- [Problem requirements]:
What is needed here is an exact repetition of the records below, beginning at the line that has "You are a computer-use agent. Image" and stopping after the line that has "Task: Click the email envelope icon".

- [Data listing]:
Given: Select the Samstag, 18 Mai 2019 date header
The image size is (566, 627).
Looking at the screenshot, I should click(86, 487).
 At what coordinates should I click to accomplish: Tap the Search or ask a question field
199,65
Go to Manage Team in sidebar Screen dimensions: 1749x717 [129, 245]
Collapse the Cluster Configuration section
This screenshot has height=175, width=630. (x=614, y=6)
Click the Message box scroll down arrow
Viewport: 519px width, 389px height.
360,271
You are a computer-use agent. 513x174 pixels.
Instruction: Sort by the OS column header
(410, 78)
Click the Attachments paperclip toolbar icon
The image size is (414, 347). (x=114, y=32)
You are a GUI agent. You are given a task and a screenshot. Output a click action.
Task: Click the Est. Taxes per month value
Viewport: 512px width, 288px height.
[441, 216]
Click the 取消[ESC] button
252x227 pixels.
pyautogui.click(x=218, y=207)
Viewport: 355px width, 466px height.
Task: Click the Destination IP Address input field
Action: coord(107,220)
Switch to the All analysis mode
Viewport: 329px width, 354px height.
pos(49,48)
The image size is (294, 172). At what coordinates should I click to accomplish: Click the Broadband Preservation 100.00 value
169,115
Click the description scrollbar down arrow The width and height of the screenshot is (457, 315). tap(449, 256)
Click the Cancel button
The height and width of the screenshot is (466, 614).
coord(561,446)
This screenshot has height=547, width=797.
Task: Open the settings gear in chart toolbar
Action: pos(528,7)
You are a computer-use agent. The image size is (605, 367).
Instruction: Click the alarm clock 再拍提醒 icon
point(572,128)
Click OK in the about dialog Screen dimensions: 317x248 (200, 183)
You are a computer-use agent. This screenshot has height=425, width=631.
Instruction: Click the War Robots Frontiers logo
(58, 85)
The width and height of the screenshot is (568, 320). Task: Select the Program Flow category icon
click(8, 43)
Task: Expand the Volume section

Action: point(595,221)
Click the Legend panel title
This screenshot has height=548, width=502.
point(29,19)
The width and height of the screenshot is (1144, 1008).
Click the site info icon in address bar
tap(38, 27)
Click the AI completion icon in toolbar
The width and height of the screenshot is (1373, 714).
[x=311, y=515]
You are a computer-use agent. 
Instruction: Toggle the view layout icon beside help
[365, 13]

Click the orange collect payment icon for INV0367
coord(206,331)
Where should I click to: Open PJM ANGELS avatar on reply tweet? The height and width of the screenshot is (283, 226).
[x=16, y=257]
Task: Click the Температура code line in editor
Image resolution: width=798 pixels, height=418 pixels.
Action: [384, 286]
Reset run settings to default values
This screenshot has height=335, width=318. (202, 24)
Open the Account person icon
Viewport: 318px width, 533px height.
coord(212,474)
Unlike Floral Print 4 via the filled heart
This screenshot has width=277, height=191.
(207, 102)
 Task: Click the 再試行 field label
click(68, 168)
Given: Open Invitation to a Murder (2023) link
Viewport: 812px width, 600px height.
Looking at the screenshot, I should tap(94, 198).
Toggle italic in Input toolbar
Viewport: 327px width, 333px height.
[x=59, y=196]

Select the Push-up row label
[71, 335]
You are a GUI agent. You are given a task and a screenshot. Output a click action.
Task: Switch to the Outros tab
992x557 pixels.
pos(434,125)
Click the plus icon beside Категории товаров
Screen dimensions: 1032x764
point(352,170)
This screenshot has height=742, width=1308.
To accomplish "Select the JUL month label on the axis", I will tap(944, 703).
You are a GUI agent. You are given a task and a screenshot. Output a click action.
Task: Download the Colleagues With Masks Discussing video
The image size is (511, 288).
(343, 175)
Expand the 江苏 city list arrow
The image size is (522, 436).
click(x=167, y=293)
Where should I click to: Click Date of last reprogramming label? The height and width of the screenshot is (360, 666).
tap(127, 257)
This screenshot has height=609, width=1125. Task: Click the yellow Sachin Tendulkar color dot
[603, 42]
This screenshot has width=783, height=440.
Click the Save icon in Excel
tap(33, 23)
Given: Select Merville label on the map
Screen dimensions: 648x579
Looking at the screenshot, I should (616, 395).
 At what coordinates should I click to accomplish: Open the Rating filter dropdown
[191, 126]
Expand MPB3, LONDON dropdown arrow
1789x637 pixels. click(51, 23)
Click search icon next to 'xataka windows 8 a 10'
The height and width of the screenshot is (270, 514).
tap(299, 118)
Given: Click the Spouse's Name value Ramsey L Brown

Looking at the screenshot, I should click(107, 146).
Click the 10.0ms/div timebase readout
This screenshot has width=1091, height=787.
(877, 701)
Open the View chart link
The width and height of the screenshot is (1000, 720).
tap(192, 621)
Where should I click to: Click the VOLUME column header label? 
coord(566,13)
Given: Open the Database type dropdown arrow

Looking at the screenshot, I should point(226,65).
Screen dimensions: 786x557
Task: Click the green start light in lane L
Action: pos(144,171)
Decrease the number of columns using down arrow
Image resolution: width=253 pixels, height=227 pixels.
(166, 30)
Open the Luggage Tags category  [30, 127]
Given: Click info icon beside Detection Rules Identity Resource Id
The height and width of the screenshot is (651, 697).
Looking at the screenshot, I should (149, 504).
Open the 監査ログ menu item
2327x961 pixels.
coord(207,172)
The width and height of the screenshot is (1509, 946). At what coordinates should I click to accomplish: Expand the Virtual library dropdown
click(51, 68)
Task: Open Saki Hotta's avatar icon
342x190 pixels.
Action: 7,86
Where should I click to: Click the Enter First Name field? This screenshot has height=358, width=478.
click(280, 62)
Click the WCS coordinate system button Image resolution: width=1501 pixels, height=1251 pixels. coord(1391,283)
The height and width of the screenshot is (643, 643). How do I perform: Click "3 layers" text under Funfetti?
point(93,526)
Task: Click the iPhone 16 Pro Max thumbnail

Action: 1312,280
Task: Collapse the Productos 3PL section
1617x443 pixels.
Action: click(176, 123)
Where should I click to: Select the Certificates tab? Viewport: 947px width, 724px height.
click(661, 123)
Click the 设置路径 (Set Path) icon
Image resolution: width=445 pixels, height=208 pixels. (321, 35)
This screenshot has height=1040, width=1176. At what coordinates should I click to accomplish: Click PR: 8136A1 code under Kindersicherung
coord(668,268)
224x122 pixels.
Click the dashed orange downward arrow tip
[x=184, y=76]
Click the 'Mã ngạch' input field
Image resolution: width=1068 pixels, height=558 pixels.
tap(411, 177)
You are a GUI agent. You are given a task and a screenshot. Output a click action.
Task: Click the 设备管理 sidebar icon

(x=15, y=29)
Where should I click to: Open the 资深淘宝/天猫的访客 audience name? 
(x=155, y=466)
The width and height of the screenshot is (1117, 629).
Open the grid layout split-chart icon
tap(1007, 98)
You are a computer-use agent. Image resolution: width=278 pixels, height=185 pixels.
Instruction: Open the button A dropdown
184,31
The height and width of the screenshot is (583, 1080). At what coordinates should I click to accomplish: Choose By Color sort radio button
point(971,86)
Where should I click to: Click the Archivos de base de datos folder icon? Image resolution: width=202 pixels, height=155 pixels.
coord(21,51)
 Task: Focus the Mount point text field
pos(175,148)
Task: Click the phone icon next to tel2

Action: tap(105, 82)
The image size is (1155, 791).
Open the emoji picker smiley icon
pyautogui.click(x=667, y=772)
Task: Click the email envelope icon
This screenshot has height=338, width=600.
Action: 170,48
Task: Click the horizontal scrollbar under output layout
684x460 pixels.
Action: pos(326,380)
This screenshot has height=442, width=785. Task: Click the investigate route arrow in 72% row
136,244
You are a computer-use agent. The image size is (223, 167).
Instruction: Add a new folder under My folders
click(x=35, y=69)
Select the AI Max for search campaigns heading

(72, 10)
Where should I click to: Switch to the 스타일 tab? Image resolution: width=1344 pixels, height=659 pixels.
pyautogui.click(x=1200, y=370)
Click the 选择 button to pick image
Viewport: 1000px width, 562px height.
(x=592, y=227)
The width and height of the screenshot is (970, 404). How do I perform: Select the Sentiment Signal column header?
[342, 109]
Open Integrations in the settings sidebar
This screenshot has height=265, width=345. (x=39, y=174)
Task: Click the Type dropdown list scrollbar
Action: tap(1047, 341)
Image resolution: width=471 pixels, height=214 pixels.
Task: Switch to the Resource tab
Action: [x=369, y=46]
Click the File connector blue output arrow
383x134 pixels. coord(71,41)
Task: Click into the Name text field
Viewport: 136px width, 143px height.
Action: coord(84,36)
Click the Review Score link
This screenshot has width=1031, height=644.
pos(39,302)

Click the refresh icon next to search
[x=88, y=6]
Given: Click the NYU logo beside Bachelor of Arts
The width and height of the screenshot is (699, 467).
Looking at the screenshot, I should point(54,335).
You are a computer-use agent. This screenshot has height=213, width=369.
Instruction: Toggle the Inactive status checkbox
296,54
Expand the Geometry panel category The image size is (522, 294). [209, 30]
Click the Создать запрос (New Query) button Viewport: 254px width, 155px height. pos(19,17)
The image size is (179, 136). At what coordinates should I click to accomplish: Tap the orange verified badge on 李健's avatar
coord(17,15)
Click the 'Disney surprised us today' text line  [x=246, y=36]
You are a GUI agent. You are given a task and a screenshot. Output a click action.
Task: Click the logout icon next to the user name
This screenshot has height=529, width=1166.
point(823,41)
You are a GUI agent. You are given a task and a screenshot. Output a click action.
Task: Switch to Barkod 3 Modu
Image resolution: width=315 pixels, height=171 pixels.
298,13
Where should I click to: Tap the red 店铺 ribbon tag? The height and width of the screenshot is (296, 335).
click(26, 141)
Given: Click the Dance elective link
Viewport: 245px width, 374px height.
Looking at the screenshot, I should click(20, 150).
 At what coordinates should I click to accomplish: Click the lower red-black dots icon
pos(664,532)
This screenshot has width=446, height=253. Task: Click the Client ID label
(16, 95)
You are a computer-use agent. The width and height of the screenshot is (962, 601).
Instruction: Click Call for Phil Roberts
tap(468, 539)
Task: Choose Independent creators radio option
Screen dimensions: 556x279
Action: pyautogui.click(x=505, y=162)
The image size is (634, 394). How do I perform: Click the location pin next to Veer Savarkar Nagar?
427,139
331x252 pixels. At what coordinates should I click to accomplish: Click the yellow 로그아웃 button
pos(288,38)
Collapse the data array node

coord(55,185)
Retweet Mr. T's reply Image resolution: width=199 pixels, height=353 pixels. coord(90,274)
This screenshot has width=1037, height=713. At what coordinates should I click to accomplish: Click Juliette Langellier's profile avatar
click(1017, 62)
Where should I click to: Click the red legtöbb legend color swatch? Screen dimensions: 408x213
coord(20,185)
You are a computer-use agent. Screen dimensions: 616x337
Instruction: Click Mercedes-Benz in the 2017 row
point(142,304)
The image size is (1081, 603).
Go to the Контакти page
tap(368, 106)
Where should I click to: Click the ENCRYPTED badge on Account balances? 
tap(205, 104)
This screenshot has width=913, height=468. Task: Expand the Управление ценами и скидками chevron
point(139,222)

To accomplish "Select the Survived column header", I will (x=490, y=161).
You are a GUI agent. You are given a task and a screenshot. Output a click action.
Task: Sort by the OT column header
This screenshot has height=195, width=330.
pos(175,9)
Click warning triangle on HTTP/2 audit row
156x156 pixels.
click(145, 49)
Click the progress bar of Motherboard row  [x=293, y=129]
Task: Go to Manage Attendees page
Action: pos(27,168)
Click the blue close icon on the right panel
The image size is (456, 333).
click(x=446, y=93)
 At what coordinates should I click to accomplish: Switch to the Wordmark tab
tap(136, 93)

- [Written response]:
You are a computer-use agent. Image resolution: width=278 pixels, height=185 pixels.
Instruction: Open the button A dropdown
184,31
The height and width of the screenshot is (583, 1080). At what coordinates should I click to accomplish: Choose By Color sort radio button
point(971,86)
Where should I click to: Click the Archivos de base de datos folder icon? Image resolution: width=202 pixels, height=155 pixels.
coord(21,51)
 Task: Focus the Mount point text field
pos(175,148)
Task: Click the phone icon next to tel2

Action: tap(105, 82)
The image size is (1155, 791).
Open the emoji picker smiley icon
pyautogui.click(x=667, y=772)
Task: Click the email envelope icon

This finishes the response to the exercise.